The discovery of how antibodies work in partnership with other proteins in the blood, known as complement, in blocking malaria infection, opens the door towards an effective vaccine, researchers said.
Currently, there is no effective vaccine for malaria, a disease that is spread to humans by mosquitoes resulting in an infection in the bloodstream and in red blood cells, causing illness and often death.
"We have discovered how antibodies work in partnership with other proteins in the blood, known as complement, in blocking malaria infection," said Professor James Beeson, head of Burnet Institute's Centre for Biomedical Research.
"Exploiting this malaria-blocking activity is a new approach in developing a vaccine.

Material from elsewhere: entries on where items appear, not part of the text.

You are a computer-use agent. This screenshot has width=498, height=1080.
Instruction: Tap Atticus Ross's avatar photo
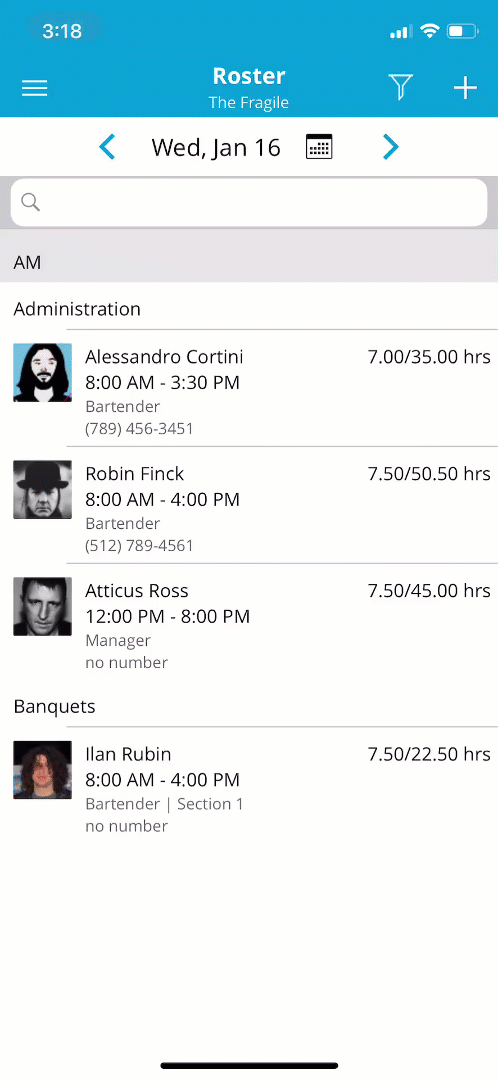coord(43,607)
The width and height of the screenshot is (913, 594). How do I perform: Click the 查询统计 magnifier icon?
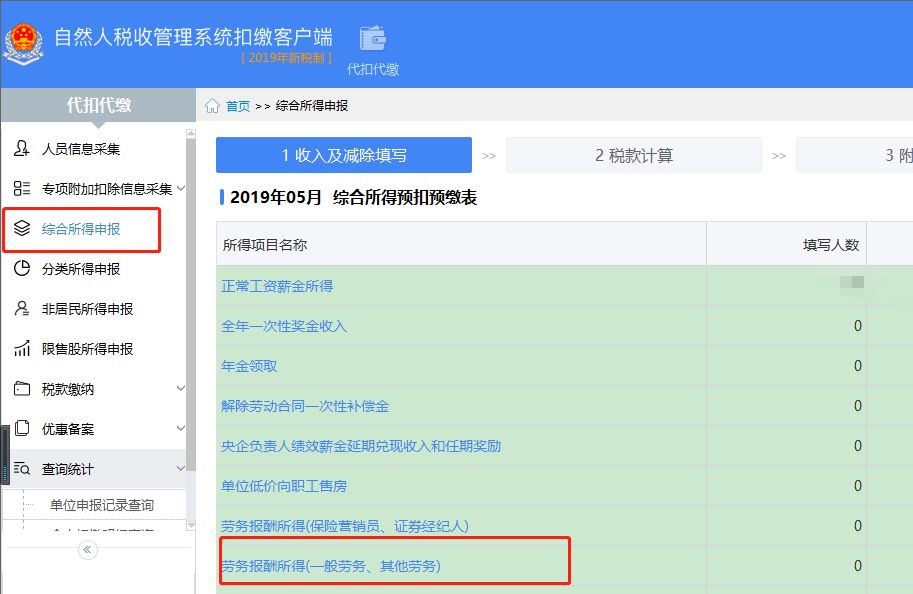click(22, 468)
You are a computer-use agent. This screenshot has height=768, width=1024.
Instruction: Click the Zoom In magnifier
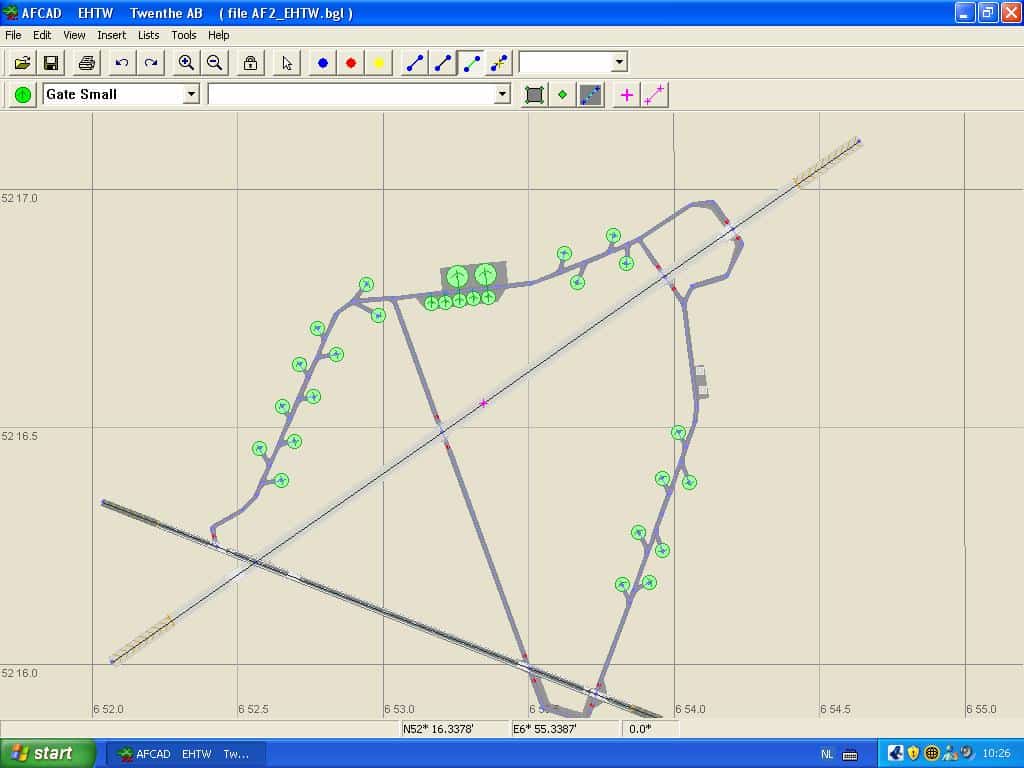[186, 63]
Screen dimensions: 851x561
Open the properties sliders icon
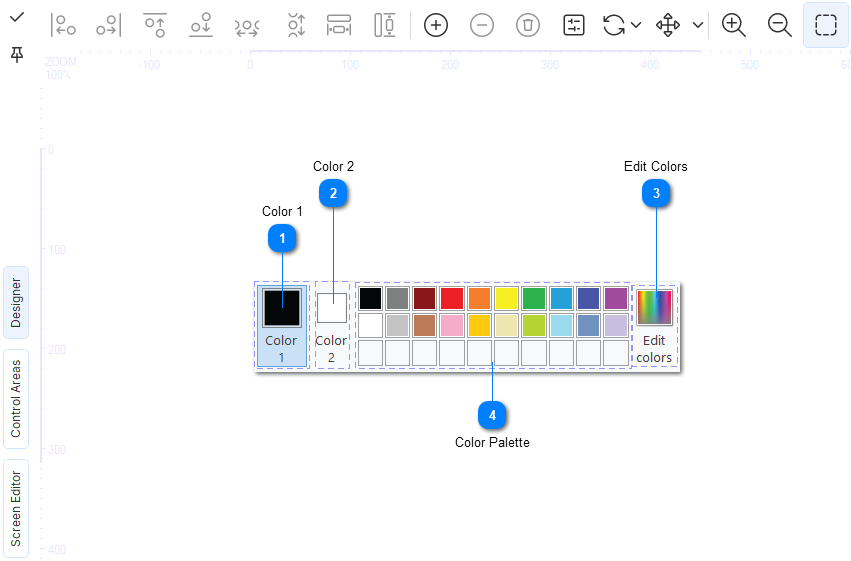click(574, 25)
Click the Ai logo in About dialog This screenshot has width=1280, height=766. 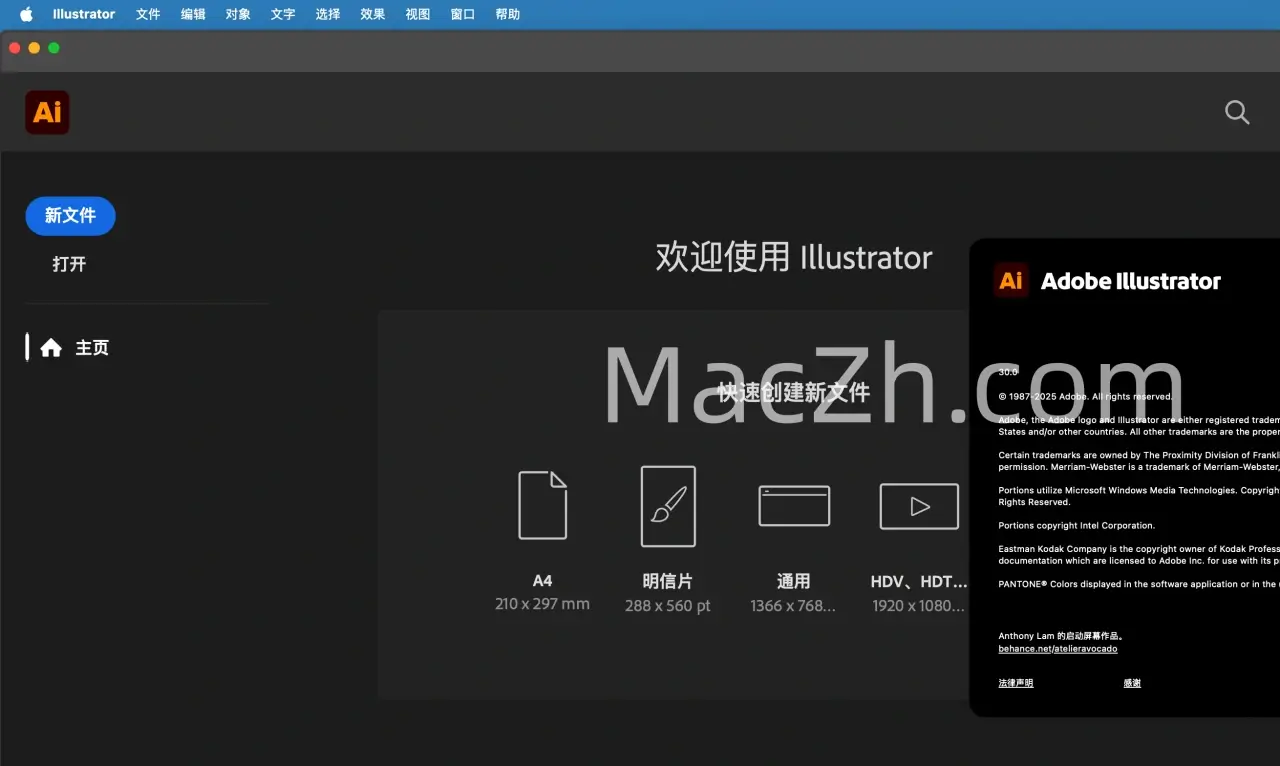pyautogui.click(x=1011, y=280)
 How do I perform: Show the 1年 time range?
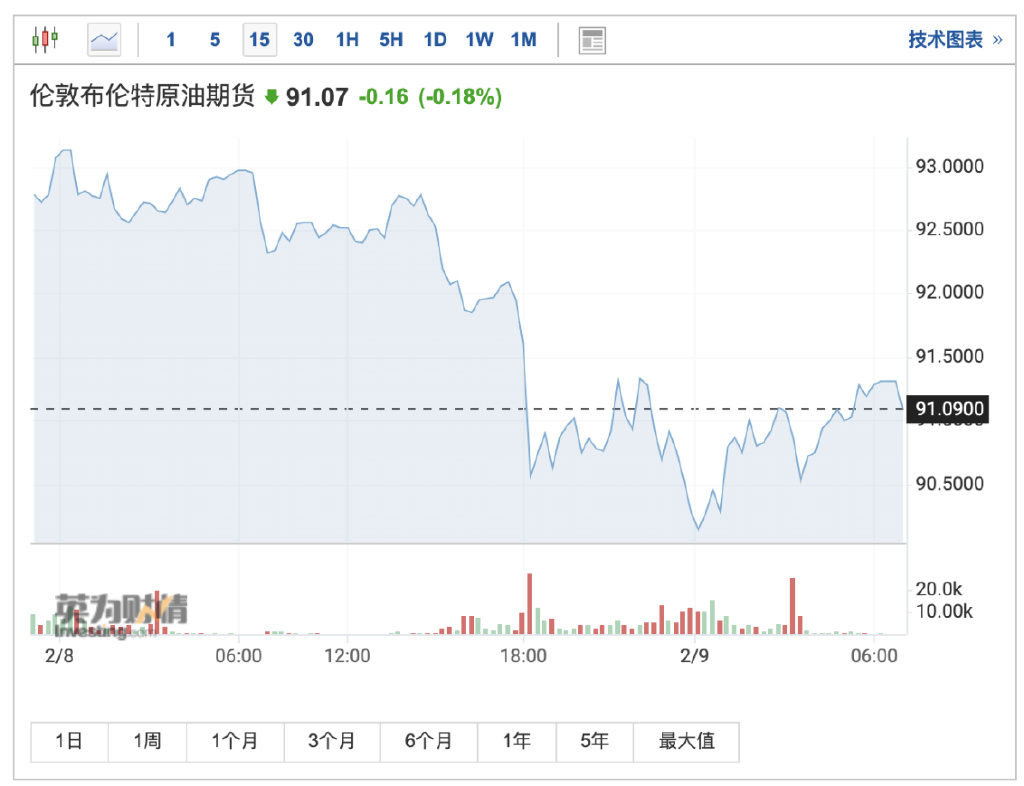(x=517, y=741)
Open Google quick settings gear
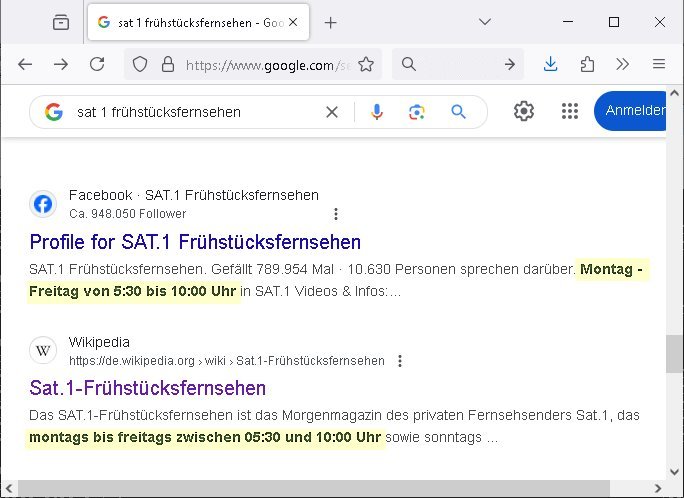684x498 pixels. (524, 111)

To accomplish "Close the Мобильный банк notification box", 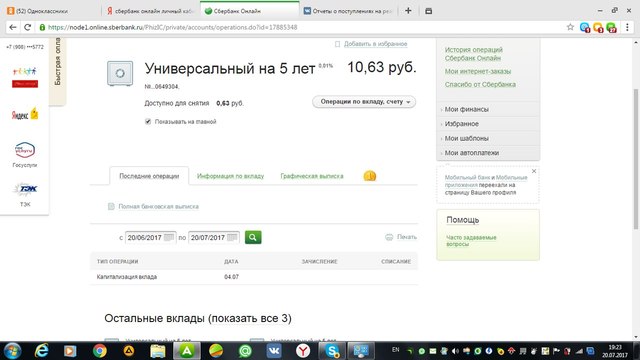I will pyautogui.click(x=534, y=171).
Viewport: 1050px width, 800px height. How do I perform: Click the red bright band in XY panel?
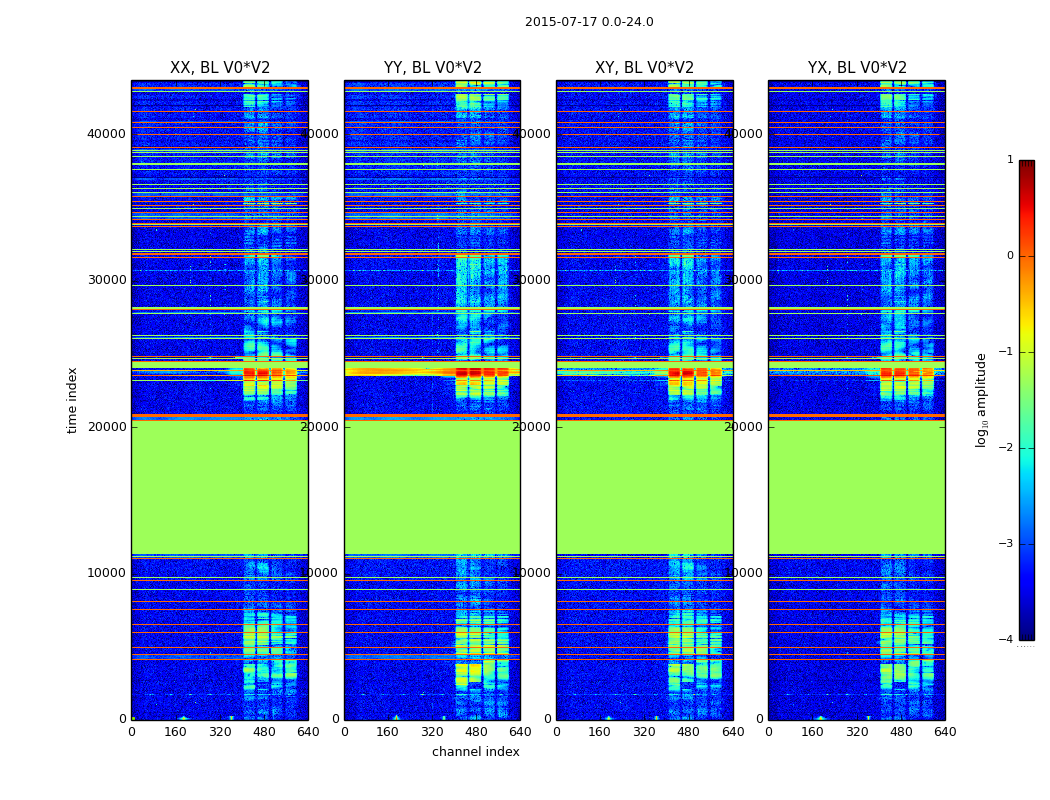click(x=694, y=372)
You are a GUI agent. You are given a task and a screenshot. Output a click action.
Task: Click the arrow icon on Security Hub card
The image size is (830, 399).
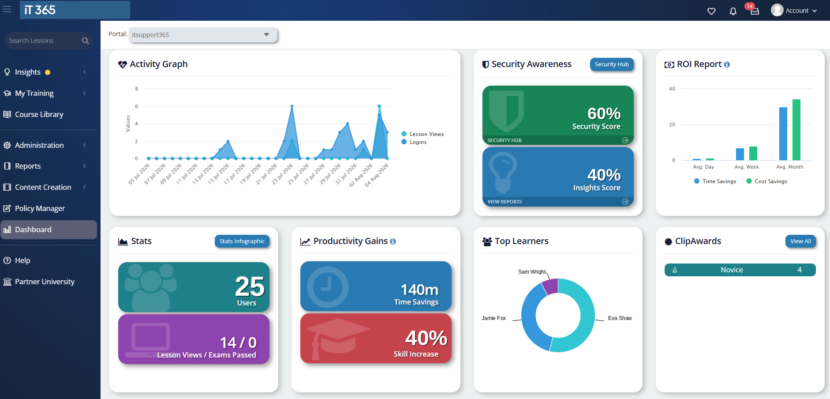(x=625, y=140)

We have shown that it is possible to effectively generate this protective immune response by immunising humans with a candidate vaccine," Beeson said.
A number of malaria vaccines have been trialled over the years but Beeson is hoping this discovery will bring a viable vaccine closer to reality.
"We're hoping that this new knowledge opens up a new strategy to generate or develop highly effective vaccines," he said.
"We have known that antibodies on their own are not highly effective at blocking malaria, so they must be getting help from other parts of the immune system. This new research provides evidence that complement plays a key role in antibody-mediated immunity to blood-stage replication of Plasmodium falciparum malaria in humans," said Beeson.
"Creating a vaccine that can rapidly induce this type of immune response in children, to prime the immune system to fight malaria when infected, may prove a valuable strategy to prevent the devastating effects of malaria," he said.
The study was published in the journal Immunity.